Gmina Lidzbark Warmiński is a rural gmina (administrative district) in Lidzbark County, Warmian-Masurian Voivodeship, in northern Poland. Its seat is the town of Lidzbark Warmiński, although the town is not part of the territory of the gmina.

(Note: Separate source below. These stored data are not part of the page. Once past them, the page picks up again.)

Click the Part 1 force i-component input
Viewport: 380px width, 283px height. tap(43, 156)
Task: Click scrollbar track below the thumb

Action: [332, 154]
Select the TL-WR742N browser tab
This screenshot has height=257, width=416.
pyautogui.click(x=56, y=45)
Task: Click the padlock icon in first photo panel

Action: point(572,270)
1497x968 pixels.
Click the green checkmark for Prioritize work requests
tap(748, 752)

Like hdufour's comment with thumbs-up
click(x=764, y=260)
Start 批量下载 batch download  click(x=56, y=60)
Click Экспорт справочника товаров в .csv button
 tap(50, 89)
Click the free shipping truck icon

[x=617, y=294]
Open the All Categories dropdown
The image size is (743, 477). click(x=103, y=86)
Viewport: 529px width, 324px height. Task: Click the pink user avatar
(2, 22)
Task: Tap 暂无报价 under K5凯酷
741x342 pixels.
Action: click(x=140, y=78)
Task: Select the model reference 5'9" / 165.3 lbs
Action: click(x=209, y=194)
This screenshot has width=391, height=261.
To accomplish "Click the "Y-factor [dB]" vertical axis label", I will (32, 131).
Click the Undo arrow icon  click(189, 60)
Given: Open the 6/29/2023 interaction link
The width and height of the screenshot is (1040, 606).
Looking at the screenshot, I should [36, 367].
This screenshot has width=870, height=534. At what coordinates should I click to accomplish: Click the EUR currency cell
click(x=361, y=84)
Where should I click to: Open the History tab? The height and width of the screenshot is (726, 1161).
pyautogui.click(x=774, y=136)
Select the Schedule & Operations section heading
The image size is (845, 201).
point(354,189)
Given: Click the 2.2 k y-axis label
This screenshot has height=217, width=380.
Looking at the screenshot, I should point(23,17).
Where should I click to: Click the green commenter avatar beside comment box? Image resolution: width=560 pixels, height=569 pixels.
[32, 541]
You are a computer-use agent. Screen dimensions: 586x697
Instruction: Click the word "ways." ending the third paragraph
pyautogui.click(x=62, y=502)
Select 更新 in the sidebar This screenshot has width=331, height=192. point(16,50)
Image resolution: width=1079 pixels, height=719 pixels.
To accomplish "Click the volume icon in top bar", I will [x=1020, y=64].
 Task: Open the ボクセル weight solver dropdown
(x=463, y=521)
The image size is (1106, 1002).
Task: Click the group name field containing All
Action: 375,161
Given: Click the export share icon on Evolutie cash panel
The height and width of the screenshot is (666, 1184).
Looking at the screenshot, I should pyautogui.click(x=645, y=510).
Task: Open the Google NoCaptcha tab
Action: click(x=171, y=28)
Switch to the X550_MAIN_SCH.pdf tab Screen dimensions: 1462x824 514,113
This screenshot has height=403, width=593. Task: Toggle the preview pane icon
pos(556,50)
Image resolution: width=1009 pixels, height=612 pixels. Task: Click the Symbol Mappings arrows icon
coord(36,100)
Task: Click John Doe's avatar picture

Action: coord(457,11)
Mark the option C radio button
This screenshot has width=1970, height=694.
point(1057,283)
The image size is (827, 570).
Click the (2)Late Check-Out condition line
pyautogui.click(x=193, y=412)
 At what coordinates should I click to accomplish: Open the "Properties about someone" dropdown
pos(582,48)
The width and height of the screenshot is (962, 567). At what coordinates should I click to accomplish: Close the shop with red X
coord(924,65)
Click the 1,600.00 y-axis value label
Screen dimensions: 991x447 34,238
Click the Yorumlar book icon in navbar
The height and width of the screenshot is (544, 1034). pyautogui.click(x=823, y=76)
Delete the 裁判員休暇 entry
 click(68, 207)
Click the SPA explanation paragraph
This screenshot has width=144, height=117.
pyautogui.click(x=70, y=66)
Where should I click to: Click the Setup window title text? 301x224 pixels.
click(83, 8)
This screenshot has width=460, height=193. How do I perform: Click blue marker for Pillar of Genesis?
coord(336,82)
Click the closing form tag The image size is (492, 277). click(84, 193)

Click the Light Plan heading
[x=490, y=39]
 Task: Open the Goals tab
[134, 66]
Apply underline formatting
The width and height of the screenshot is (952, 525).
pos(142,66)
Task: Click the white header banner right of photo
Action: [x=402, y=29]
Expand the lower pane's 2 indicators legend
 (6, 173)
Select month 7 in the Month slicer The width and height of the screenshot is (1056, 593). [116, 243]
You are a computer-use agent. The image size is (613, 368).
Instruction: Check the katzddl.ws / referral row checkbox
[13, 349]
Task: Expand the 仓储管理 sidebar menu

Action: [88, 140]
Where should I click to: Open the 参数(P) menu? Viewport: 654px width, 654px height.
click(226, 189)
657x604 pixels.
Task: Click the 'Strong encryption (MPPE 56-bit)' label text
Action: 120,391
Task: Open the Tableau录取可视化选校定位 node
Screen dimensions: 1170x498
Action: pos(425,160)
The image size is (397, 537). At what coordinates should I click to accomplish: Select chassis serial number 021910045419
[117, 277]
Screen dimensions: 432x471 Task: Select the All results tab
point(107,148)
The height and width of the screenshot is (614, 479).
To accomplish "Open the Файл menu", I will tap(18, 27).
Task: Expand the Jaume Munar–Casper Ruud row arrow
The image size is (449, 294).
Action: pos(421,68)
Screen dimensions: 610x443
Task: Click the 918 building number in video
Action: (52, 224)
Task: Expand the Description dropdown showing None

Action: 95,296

The gmina covers an area of 371.01 km2, and as of 2006 its total population is 6,733.

==Villages==
Gmina Lidzbark Warmiński contains the villages and settlements of Babiak, Blanki, Bobrownik, Budniki, Bugi, Chełm, Długołęka, Drwęca, Gajlity, Grabniak, Ignalin, Jagodów, Jagoty, Jarandowo, Kaszuny, Kierz, Kłębowo, Kłusity Wielkie, Knipy, Kochanówka, Koniewo, Koniewo-Osada, Kotowo, Krasny Bór, Kraszewo, Łabno, Łaniewo, Łaniewo-Leśniczówka, Lauda, Markajmy, Marków, Medyny, Miejska Wola, Miłogórze, Morawa, Nowa Wieś Wielka, Nowosady, Pilnik, Pomorowo, Redy, Redy-Osada, Rogóż, Runowo, Sarnowo, Stabunity, Stryjkowo, Suryty, Swajnie, Świętnik, Tremlak, Widryki, Wielochowo, Workiejmy, Wróblik, Zaręby, Zwierzyniec and Żytowo.

==Neighbouring gminas==
Gmina Lidzbark Warmiński is bordered by the town of Lidzbark Warmiński and by the gminas of Bartoszyce, Dobre Miasto, Górowo Iławeckie, Jeziorany, Kiwity, Lubomino, Orneta and Pieniężno.